## Start

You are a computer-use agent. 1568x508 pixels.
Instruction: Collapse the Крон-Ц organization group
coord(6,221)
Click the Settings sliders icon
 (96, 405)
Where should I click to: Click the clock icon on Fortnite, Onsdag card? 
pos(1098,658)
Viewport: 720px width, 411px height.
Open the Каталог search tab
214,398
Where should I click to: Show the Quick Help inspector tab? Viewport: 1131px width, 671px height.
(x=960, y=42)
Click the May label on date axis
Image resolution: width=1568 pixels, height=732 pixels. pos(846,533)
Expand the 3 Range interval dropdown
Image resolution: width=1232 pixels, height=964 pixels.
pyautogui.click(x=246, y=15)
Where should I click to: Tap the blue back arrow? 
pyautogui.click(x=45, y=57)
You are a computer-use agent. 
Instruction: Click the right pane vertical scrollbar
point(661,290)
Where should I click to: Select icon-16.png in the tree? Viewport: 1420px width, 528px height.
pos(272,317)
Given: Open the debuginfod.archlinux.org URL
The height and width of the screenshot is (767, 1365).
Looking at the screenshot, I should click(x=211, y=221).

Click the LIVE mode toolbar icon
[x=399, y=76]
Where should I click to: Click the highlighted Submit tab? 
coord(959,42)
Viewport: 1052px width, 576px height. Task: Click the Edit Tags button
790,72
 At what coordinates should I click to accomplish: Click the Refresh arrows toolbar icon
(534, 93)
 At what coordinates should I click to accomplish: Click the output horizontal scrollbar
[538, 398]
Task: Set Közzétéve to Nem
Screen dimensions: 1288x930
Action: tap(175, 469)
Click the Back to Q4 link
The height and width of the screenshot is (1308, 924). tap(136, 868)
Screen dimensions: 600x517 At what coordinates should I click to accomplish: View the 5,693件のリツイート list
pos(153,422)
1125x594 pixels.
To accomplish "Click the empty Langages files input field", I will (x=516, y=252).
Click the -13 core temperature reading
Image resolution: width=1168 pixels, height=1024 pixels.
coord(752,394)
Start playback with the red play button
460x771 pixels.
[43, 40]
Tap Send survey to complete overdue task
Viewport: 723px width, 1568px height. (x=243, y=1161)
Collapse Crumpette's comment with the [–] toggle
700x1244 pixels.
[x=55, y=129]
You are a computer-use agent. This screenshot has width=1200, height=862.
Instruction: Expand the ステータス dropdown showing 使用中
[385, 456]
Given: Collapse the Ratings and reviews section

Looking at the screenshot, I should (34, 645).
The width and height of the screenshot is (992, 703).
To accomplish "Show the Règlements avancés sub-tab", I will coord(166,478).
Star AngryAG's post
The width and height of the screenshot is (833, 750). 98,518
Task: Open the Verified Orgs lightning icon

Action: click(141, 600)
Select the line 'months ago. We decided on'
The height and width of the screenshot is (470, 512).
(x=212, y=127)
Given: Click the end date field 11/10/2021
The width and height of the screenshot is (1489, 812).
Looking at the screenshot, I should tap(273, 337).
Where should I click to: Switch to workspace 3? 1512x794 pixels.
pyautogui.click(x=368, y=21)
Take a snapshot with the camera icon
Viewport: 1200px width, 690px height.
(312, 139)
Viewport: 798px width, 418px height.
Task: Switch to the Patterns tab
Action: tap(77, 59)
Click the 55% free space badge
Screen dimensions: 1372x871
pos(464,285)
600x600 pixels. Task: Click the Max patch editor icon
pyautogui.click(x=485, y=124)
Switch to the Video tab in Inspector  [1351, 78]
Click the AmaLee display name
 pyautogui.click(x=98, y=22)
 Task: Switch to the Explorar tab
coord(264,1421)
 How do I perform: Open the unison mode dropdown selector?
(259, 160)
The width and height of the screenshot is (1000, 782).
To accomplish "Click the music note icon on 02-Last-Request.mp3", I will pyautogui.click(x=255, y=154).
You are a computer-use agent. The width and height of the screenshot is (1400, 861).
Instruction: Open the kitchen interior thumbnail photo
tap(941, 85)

## End

*Challenge*
Rewrite the material from the line that contains "The width and height of the screenshot is (992, 703)." through the line that contains "(x=212, y=127)", with "lightning icon" swapped for "bolt icon" and everything else left unchanged.

*Written answer*
The width and height of the screenshot is (992, 703).
To accomplish "Show the Règlements avancés sub-tab", I will coord(166,478).
Star AngryAG's post
The width and height of the screenshot is (833, 750). 98,518
Task: Open the Verified Orgs bolt icon

Action: click(141, 600)
Select the line 'months ago. We decided on'
The height and width of the screenshot is (470, 512).
(x=212, y=127)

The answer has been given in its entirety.